L'oratorio

GENESE DU PROJET
Jean-Philippe BALDASSARI, compositeur, finalise en 2007, après plus de trois années de créations et d’enregistrements en studio, l’ORATORIU di E PETRE CUTRATE. A partir de textes en langue corse et latine, entièrement originaux. L’ensemble s’inspire des traditions corses, grecques et, plus largement, méditerranéennes. L’ouvrage propose d’emporter le spectateur dans un voyage onirique et initiatique ou l’art et l’humain se croisent et se confrontent. L’écriture orchestrale, ultérieure à la conception studio, a été confiée à Stéphane DIETRICH. Ainsi Jean-Philippe BALDASSARI imagine un drame à la fois sacré et profane en forme de méditation sur le destin de l’homme, lié à sa terre de naissance depuis l’origine jusqu'au départ du monde des vivants. Allégorie dramatique, l’oratorio s’efforce de travailler le sens profond du mystère de « l’anima corsa », en imaginant des possibilités d’interactions artistiques multiples : orchestre symphonique, dispositif de diffusion électro-acoustique, voix, scénographie, vidéo, récitatifs lyriques…


ARGUMENT
PETRE CUTRATE est un territoire magique où le PRINCIPELLU – le prince - est retenu captif. Il y est tout à la fois élevé et étouffé par les TRE SURELLE - les 3 Parques. En fait, le domaine de Petre Cutrate est constitué de ronces épaisses, tressées par les Parques qui protègent jalousement leur enfant devenu homme de toutes les formes d’impureté pouvant provenir de l’extérieur.
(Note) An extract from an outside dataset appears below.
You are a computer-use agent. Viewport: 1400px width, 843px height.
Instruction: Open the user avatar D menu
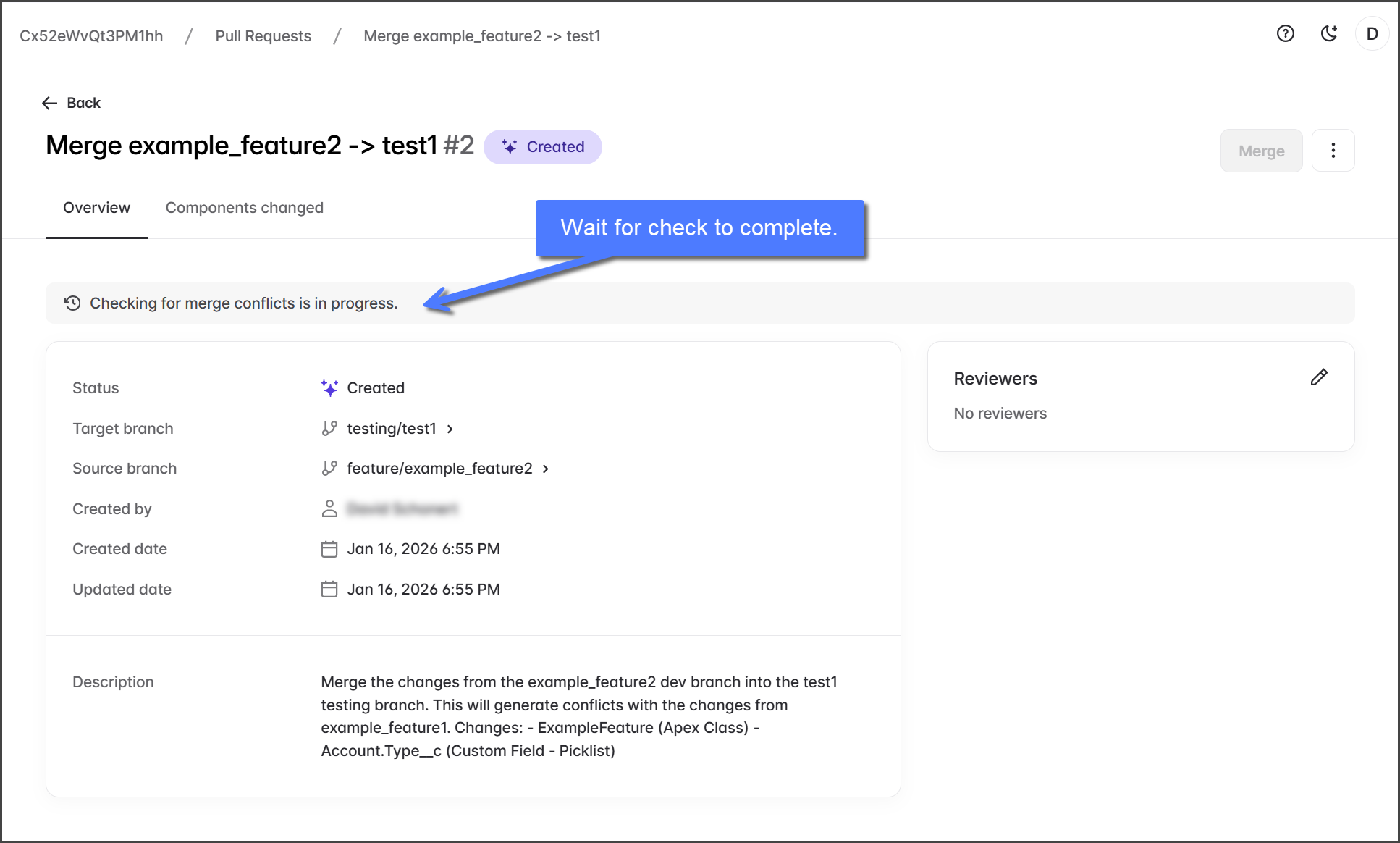coord(1372,34)

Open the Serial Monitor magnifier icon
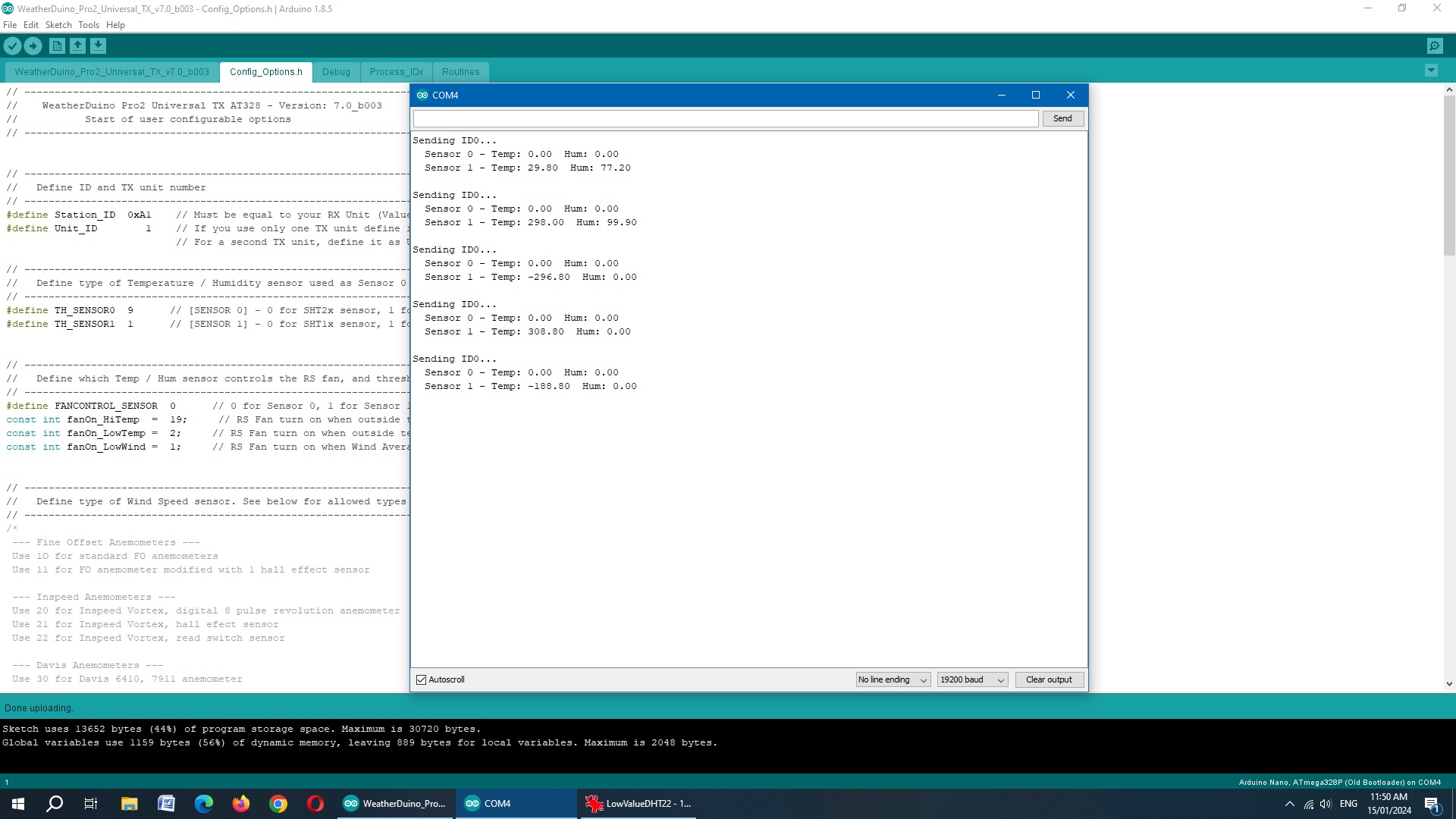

Petre Cutrate est de fait un monde clos, comme le « ventre épineux » de la naissance, d’où nul ne semble pouvoir s’extraire mais où se cache, dit-on, un trésor fabuleux. Le prince, lui, est un être très faible, et, de surcroît, aveugle. Etre de pensée, de lumière et d'amour, il erre entre des illusions, rêvant de rencontrer « l'autre », celui qui est au-delà de « son » obscurité, au-delà de la nuit. Or, au-delà de Petre Cutrate, à l’extérieur, les Capitani et Suldati complotent et se laissent submerger par les rumeurs. Ils se préparent à prendre d’assaut Petre Cutrate où, dit-on, ne règnent que la mort et les maléfices. Là d’où semble venir la peste qui emporte toute vie sur son passage. Petre Cutrate est alors l’image de « l’autre » dans sa malédiction, de l’ennemi porteur de malheur et de mort d’où rien de bon ne semble pouvoir sortir. Le pauvre prince, lui, prisonnier de ses chimères, ne sait pas que sans la protection des Parques, le monde extérieur l’aurait depuis longtemps happé envahi et détruit. Ainsi, entre regards intérieurs et extérieurs, Petre Cutrate est l’objet d’un combat cosmique. En ce monde, à l’aune des peurs de l’autre, des ignorances et des différences, le chemin réconciliateur de la confiance et de la reconnaissance paraît bien étroit. 


CONSTRUCTION
L’oeuvre dure environ une heure. Organisés en quatre actes, 14 numéros orchestraux et vocaux alternent avec des passages récités et théâtralisés en langue corse. La distribution vocale implique un choeur ‘à l’antique’ (à la fois intérieur et extérieur à la narration) et une demi-douzaine de personnages solistes. Outre les dimensions vocales et orchestrales, il est prévu d’intégrer des éléments visuels et des numéros chorégraphiques.